*Document section:*
The follower must feel secure about his job and know that as a member of a work team he will be protected and supported when he encounters difficulties. His basic physiological and psychological or social needs must be fulfilled so that he does not have to worry about them.

 

The type of work assigned can motivate. The follower is motivated by work that is challenging and meaningful; has opportunities for advancement, learning and personal growth; provides responsibility and independence; and gives job satisfaction.

 

9.0 NEGATIVE MOTIVATION

 

Worries, lack of self-confidence, low self-esteem, and low self-worth are associated with low follower motivation.

 

Negative opinions in the work place, poor working conditions, poor leadership, inequity, and injustice are negative motivators.

 

10.0 REINFORCEMENT

 

Reinforcement can be positive or negative. Positive reinforcement is through appreciation, reward and praise. A worker who knows that his work is useful and is appreciated will be highly motivated.

 

Negative reinforcement is reprimand. A worker may perform well to avoid a reprimand. However this approach will fail in the long run.

 

Reinforcement can be continuous, or at fixed intervals, or at variable intervals. Reinforcement at variable intervals is more effective because of the expectancy it generates.

 

11.0 MATERIAL REWARDS AS A MOTIVATOR

 

Expectation of a just reward (material or non material) for work well done is a motivator.

 

Need-based motivators can be ranked. Respect comes first followed by security, success, and independence

 

Little financial compensation is not in itself a demotivator unless it is viewed as not being equitable. The gap between the lowest and the highest paid should not be flagrantly large. Financial rewards should be directly related to the effort expended or the contribution to the organization.

 

The use of material rewards as a motivator should be put in proper perspective. People work because they believe not because they receive. Once material rewards become the prime motivators, many workers will look for ways (and there are many) of getting the rewards without putting in the requisite effort. They may pretend to work, lie to their managers, be polite and respectful to superiors, stroke the egos of leaders to get loved, develop and nurture strategic friendships, give impressions of being team players, avoid high risk assignments that could expose weaknesses, and generally play the pretending game well.

 

In many organizations promotions are not a result of documented performance but senior management feeling good about the employee. You can not get away with material rewards for no work for long. You can however spend a life-time hopping from one pretense job to another with eventual loss of self-esteem. When the reality becomes known, as it must be, termination is the result.

*Exercise set:*
- 1) From the passage on worker motivation, list every negative motivator it names.
- 2) Carry on the passage on worker motivation from where it stops.

*Data extract:*
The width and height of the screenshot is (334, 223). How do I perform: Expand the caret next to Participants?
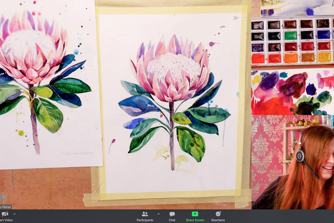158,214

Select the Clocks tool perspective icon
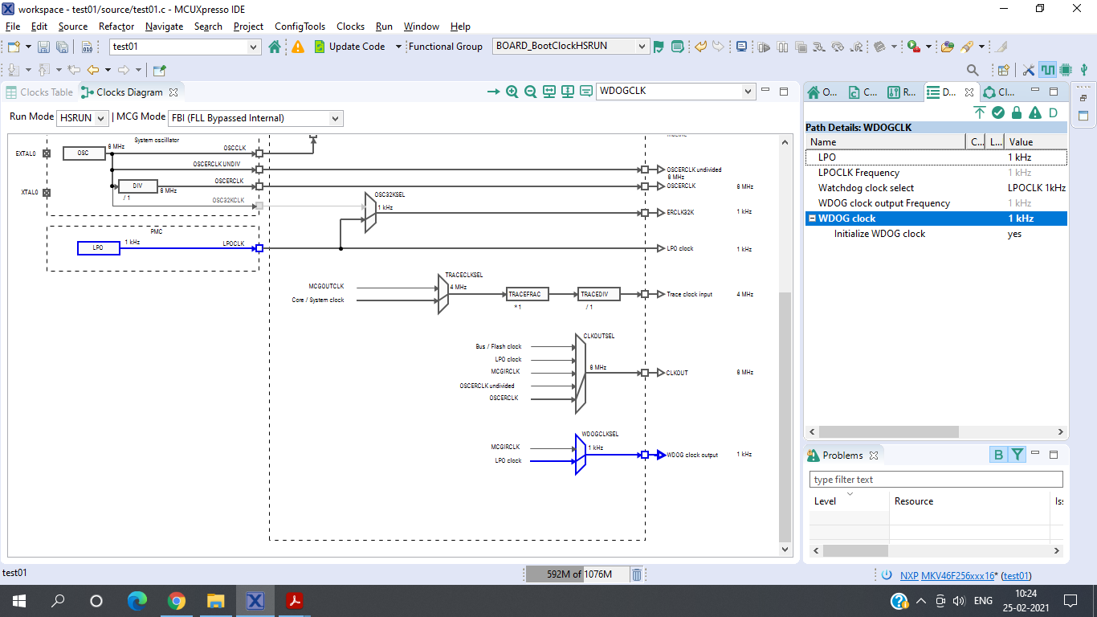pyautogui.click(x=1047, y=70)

*Responses in order:*
- 1) Negative opinions in the work place, poor working conditions, poor leadership, inequity, and injustice.

- 2)
 

12.0 PUNISHMENTS

 

Fear of censure or punishment could motivate a worker to produce but for a limited time

 

Punishments have advantages and disadvantages. Leaders must know how to use them carefully.

 

The carrot-and-stick approach uses both positive and negative reinforcement either simultaneously or in sequence (3,4)

 

13.0 MOTIVATING AN INDIVIDUAL

 

Motivation of an individual is different from motivation of a group.

 

General measures needed to motivate an individual include: positive working atmosphere, emphasis on high hopes, opportunities for growth, promoting team spirit, fair rewards, and setting achievable challenges.

 

Specific measures for motivating an individual are a step-by-step process. Determine the motivation needs of an individual. Define the desired performance. Link motivation to performance. Provide training, information, and resources. Then loosen grip and monitor performance with frequent feed-back.

 

14.0 MOTIVATING A TEAM

 

A team can be motivated by providing the right working conditions, defining a clear mission, identifying a common goal and a common identity. The attitude must be positive and the leader must be motivated.

 

15.0 POSITIVE COMPETITION

 

Positive competition can be a motivator (5). Competition becomes negative only when people want to succeed and prevent others from achieving.

 

16.0 MORALE-RAISING

 

A leader who knows how to keep the morale of the followers high is a motivator. The Prophet and his companions used to keep up the morale of their followers in difficult or stressful times (6,7) .

 

 

TEXT

1. JANAT AS A MOTIVATOR

Be you foremost ( in seeking ) forgiveness from your Lord, and a Garden ( of Bliss ), The width whereof if as the width of Heaven and earth, prepared for those who believe in Allah and His messengers; that is the Grace of Allah, which He bestows on whom He pleases: and Allah is the Lord of Grace abounding. Qur'an 57:21

 

2. JAHANNAM AS A NEGATIVE MOTIVATOR

Such is the requital of the enemies of Allah the Fire; therein will be for them the Eternal Home; a ( fit ) requital, for that they were wont to reject our Signs.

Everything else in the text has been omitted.